L'attrice è testimonial della neonata 'Associazione delle mamme' che oggi alla Camera ha presentato le proposte di legge per il doppio cognome e per il recupero obbligatorio del cordone ombelicale alla nascita Commenta
Roma, 9 maggio 2008 - Due proposte di legge di iniziativa popolare, per l'assegnazione del doppio cognome ai figli e per il recupero obbligatorio del cordone ombelicale alla nascita, da utilizzare a fini terapeutici e di ricerca: l'8 giugno si presenterà così ai cittadini l'Associazione nazionale delle mamme.

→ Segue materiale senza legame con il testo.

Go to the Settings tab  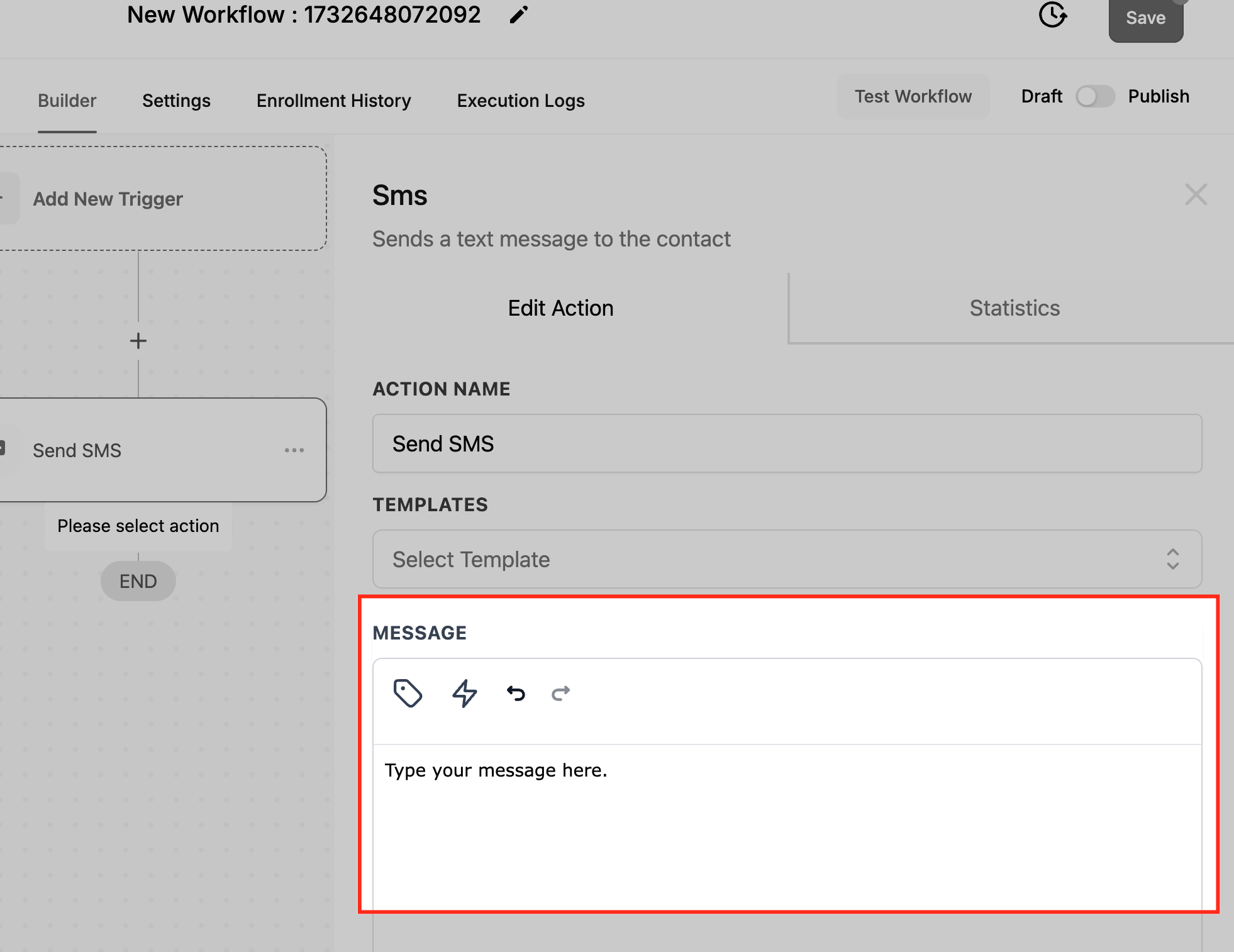click(x=176, y=100)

L'associazione ha fatto il suo esordio politico oggi alla Camera in una conferenza stampa organizzata in collaborazione con il gruppo del Pdl e alla quale ha partecipato l'attrice Maria Grazia Cucinotta in veste di testimonial dell'associazione.
Scopo della neonata organizzazione, ha spiegato la presidente Emilia Saugo, sensibilizzare "il governo, il legislatore e tutte le istituzioni affinché si realizzi tutto il necessario perché le mamme si sentano meno abbandonate e meno emarginate".
Cucinotta ha sottolineato da parte sua le difficoltà che accompagnano la maternità: le donne, e le donne lavoratrici, ha detto, "vanno aiutate a diventare mamme. La mamma è importante perché è vita".